## [TASK DESCRIPTION]
Retype the entries word for word, leaving nothing out.

[Stored records]
* * * * * * *

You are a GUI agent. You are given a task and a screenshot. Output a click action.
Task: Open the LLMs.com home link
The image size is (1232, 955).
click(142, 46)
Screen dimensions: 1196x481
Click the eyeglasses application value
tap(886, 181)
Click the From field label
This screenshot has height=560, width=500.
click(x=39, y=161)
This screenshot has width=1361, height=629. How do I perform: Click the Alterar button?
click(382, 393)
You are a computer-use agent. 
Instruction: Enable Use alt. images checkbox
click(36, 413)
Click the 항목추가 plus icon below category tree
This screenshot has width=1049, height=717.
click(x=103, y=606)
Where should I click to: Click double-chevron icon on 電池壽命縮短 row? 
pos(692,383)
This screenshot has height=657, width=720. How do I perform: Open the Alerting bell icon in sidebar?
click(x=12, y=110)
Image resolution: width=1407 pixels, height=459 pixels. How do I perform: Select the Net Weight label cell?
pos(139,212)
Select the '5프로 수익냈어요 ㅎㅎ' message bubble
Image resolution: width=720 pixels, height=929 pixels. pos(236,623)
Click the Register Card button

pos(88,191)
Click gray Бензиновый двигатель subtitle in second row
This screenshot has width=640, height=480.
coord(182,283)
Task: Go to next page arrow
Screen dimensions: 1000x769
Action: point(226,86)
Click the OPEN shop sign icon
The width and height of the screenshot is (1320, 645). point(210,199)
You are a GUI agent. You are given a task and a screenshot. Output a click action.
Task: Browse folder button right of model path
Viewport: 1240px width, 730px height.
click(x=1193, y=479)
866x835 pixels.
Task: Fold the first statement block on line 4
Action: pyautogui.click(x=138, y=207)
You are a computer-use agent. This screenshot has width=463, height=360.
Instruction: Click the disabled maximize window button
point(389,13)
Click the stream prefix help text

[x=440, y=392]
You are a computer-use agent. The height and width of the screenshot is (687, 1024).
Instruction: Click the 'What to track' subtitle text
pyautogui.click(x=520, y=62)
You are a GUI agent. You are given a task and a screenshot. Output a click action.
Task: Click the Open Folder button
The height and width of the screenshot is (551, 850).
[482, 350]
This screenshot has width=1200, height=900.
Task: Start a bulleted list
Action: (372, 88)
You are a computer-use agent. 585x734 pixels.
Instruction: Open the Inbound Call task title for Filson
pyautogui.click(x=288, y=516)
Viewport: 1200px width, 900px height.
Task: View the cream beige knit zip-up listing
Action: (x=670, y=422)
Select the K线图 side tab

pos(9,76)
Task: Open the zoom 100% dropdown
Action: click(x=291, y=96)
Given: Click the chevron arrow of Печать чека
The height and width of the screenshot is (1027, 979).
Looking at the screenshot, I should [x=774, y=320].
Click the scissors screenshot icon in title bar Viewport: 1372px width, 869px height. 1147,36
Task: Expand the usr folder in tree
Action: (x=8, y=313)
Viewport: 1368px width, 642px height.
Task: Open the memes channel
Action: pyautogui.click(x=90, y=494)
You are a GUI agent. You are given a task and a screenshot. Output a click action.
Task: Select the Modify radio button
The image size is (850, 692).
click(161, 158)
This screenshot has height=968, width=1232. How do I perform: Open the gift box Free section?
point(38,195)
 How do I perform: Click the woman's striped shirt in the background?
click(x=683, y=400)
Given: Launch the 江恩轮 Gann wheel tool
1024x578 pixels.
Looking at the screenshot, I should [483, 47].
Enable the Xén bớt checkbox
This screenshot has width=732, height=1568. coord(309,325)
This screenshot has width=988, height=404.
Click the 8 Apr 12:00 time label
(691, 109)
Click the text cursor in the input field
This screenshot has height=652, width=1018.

* * * * * * *

## [RESPONSE TO THIS EXERCISE]
You are a GUI agent. You are given a task and a screenshot. Output a click action.
Task: Open the LLMs.com home link
The image size is (1232, 955).
click(142, 46)
Screen dimensions: 1196x481
Click the eyeglasses application value
tap(886, 181)
Click the From field label
This screenshot has height=560, width=500.
click(x=39, y=161)
This screenshot has width=1361, height=629. How do I perform: Click the Alterar button?
click(382, 393)
You are a computer-use agent. 
Instruction: Enable Use alt. images checkbox
click(36, 413)
Click the 항목추가 plus icon below category tree
This screenshot has width=1049, height=717.
click(x=103, y=606)
Where should I click to: Click double-chevron icon on 電池壽命縮短 row? 
pos(692,383)
This screenshot has height=657, width=720. How do I perform: Open the Alerting bell icon in sidebar?
click(x=12, y=110)
Image resolution: width=1407 pixels, height=459 pixels. How do I perform: Select the Net Weight label cell?
pos(139,212)
Select the '5프로 수익냈어요 ㅎㅎ' message bubble
Image resolution: width=720 pixels, height=929 pixels. pos(236,623)
Click the Register Card button

pos(88,191)
Click gray Бензиновый двигатель subtitle in second row
This screenshot has width=640, height=480.
coord(182,283)
Task: Go to next page arrow
Screen dimensions: 1000x769
Action: point(226,86)
Click the OPEN shop sign icon
The width and height of the screenshot is (1320, 645). point(210,199)
You are a GUI agent. You are given a task and a screenshot. Output a click action.
Task: Browse folder button right of model path
Viewport: 1240px width, 730px height.
click(x=1193, y=479)
866x835 pixels.
Task: Fold the first statement block on line 4
Action: pyautogui.click(x=138, y=207)
You are a computer-use agent. This screenshot has width=463, height=360.
Instruction: Click the disabled maximize window button
point(389,13)
Click the stream prefix help text

[x=440, y=392]
You are a computer-use agent. The height and width of the screenshot is (687, 1024).
Instruction: Click the 'What to track' subtitle text
pyautogui.click(x=520, y=62)
You are a GUI agent. You are given a task and a screenshot. Output a click action.
Task: Click the Open Folder button
The height and width of the screenshot is (551, 850).
[482, 350]
This screenshot has width=1200, height=900.
Task: Start a bulleted list
Action: (372, 88)
You are a computer-use agent. 585x734 pixels.
Instruction: Open the Inbound Call task title for Filson
pyautogui.click(x=288, y=516)
Viewport: 1200px width, 900px height.
Task: View the cream beige knit zip-up listing
Action: (x=670, y=422)
Select the K线图 side tab

pos(9,76)
Task: Open the zoom 100% dropdown
Action: click(x=291, y=96)
Given: Click the chevron arrow of Печать чека
The height and width of the screenshot is (1027, 979).
Looking at the screenshot, I should [x=774, y=320].
Click the scissors screenshot icon in title bar Viewport: 1372px width, 869px height. 1147,36
Task: Expand the usr folder in tree
Action: (x=8, y=313)
Viewport: 1368px width, 642px height.
Task: Open the memes channel
Action: pyautogui.click(x=90, y=494)
You are a GUI agent. You are given a task and a screenshot. Output a click action.
Task: Select the Modify radio button
The image size is (850, 692).
click(161, 158)
This screenshot has height=968, width=1232. How do I perform: Open the gift box Free section?
point(38,195)
 How do I perform: Click the woman's striped shirt in the background?
click(x=683, y=400)
Given: Launch the 江恩轮 Gann wheel tool
1024x578 pixels.
Looking at the screenshot, I should [483, 47].
Enable the Xén bớt checkbox
This screenshot has width=732, height=1568. coord(309,325)
This screenshot has width=988, height=404.
Click the 8 Apr 12:00 time label
(691, 109)
Click the text cursor in the input field
This screenshot has height=652, width=1018.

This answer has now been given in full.